You are given a list of non-overlapping intervals sorted by start time, and a new interval to insert. Your task is to insert the new interval into the list so that the list remains sorted and non-overlapping by merging intervals when necessary. Return the resulting list.

Here’s the [Problem Link] to begin with.

Example 1

Input: intervals = [[1,3],[6,9]], newInterval = [2,5]
Output: [[1,5],[6,9]]
Explanation: [2,5] overlaps with [1,3], they merge into [1,5].

Example 2

Input: intervals = [[1,2],[3,5],[6,7],[8,10],[12,16]], newInterval = [4,8]
Output: [[1,2],[3,10],[12,16]]
Explanation: [4,8] overlaps with [3,5], [6,7], and [8,10] merging to [3,10].

Goal: keep the output intervals sorted and non-overlapping after inserting the new segment.

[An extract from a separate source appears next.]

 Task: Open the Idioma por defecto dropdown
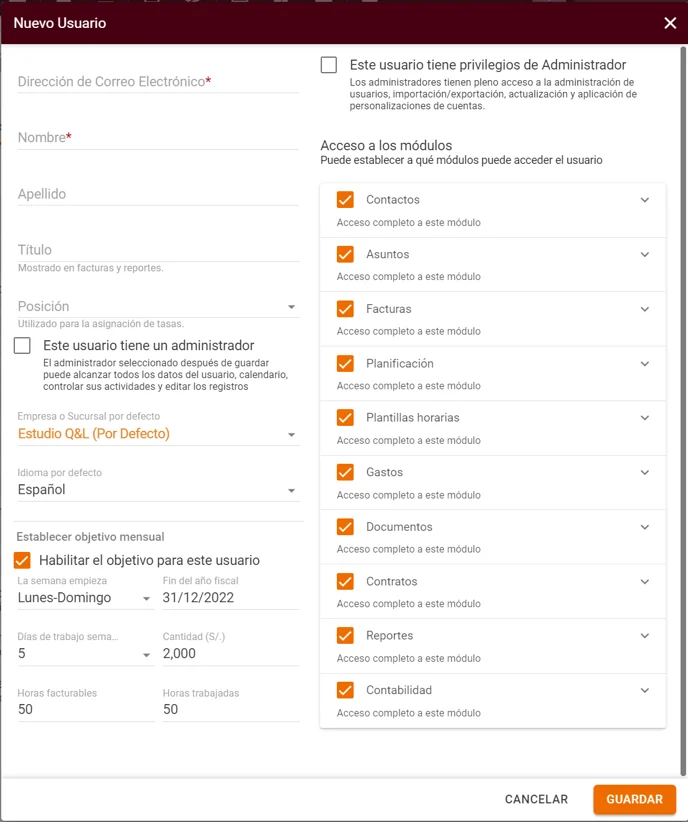point(158,490)
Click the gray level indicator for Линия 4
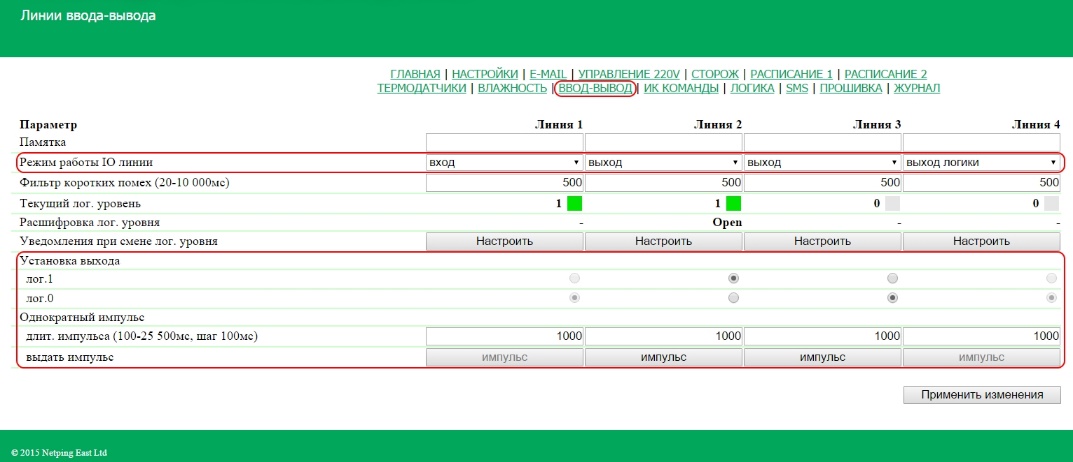 [1051, 203]
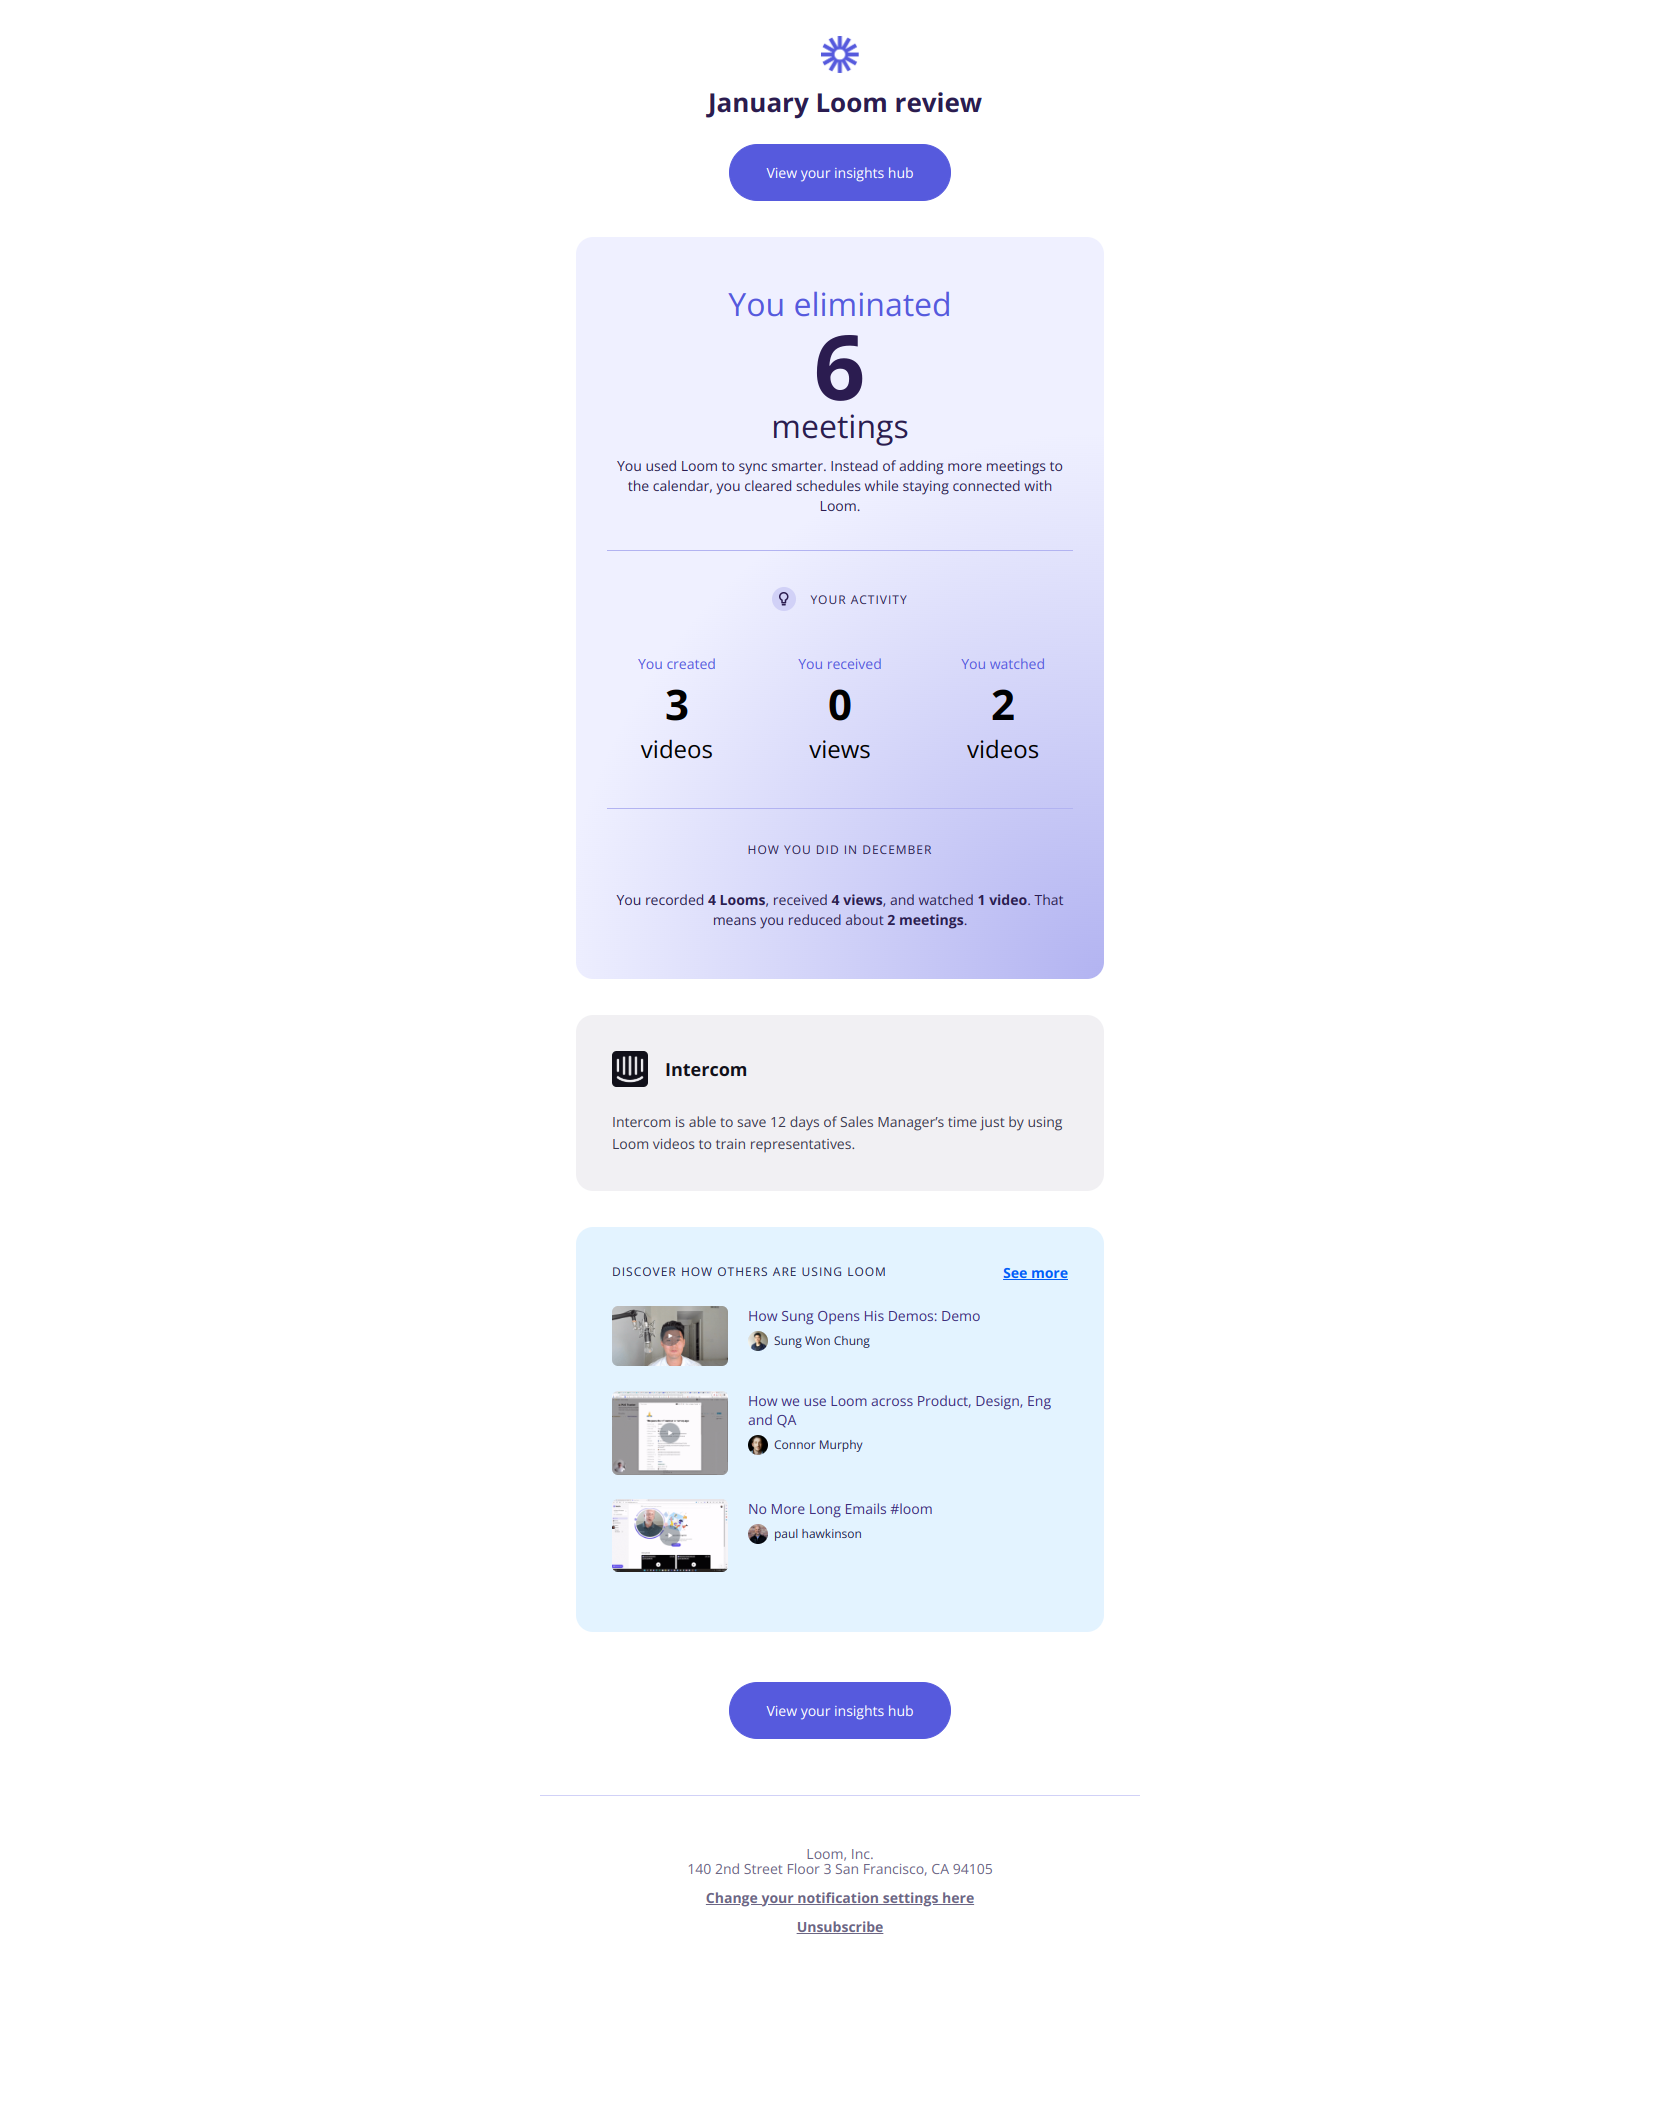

Intuition and Approach (Optimal Greedy)

Because the input intervals are already sorted and non-overlapping, we can process them in three phases using a single pass.

1. Add all intervals that end before the new interval starts.
   These cannot overlap with the new interval, so append them as is.
2. Merge all intervals that overlap with the new interval.
   While the current interval starts at or before the new interval ends, expand the new interval to cover the union by updating:
   • new.start = min(new.start, curr.start)
   • new.end = max(new.end, curr.end)
3. Append the merged new interval, then append the remaining intervals.
   Any remaining intervals start strictly after the merged interval and do not overlap.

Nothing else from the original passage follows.